2022 was an active year for both securities and M&A litigation.

With respect to securities litigation, the Supreme Court granted certiorari in two cases: Pirani v. Slack Technologies, Inc. and SEC v. Cochran. In Slack, the Court will consider the application of Section 11’s tracing requirement in the context of direct listings. In Cochran, the Court may resolve a circuit split regarding whether federal district courts have jurisdiction to hear suits concerning ongoing SEC administrative proceedings.

At the circuit court level, courts clarified issues related to scheme liability in SEC v. Rio Tinto plc, what duties corporations have to disclose their cybersecurity efforts in In re Marriott International, Inc., and loss causation pleading standards in In re Nektar Therapeutics Securities Litigation, among others.
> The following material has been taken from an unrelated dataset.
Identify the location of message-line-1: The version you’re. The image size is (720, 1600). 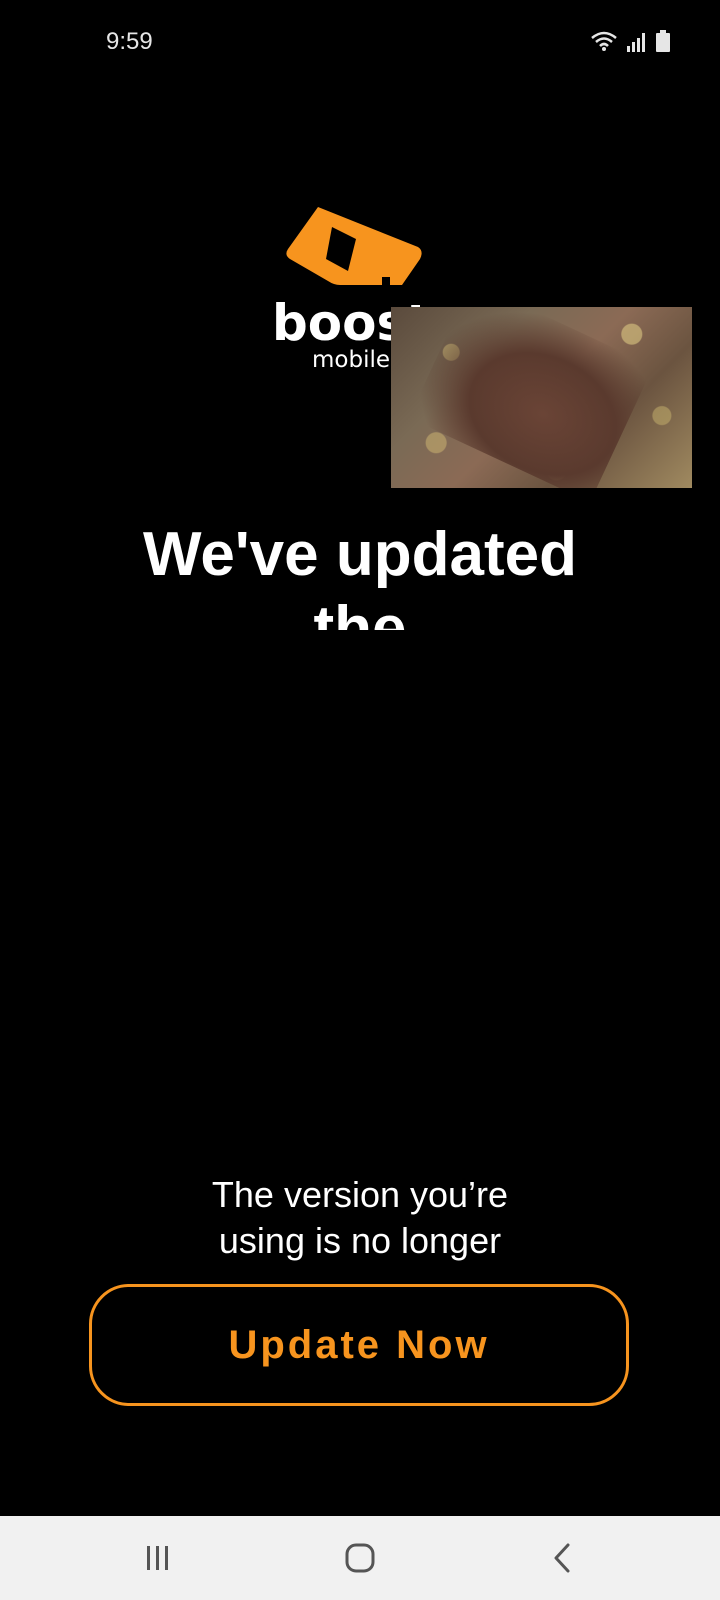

In the world of M&A litigation, Twitter v. Musk promised to be a blockbuster decision concerning the ability of a buyer to terminate a merger agreement (and a seller to specifically enforce one)—until Elon Musk mooted the case by agreeing to close on his $44 billion acquisition of Twitter on the original terms. Even though the case did not result in a decision, the outcome confirmed for many M&A practitioners that Delaware courts will strictly enforce merger agreements.
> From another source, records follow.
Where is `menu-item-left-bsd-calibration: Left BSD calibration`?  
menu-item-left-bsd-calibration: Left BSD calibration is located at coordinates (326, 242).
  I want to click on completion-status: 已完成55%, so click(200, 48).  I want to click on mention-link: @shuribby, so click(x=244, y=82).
While the Twitter case may have received the most attention, the Delaware courts were busy issuing notable decisions in other cases related to M&A in 2022. For example, in one case, the Delaware Court of Chancery found that an expressed desire for immediate liquidity by a private equity firm was enough to trigger entire fairness review of a sale of one of its controlled portfolio companies that would otherwise have been subject to the deferential business judgment rule, while in another case (this one also involving Elon Musk) the court found that even though the merger process was flawed, the transaction satisfied the entire fairness test because the price was ultimately fair. In yet another case arising from a busted merger resulting from the COVID-19 pandemic, the Court of Chancery interpreted an “ordinary course” covenant to allow a seller to substantially modify its business practices in light of the pandemic because it did so in a manner that was consistent with the way it handled prior crises (even though the business had never before encountered anything like the pandemic itself before).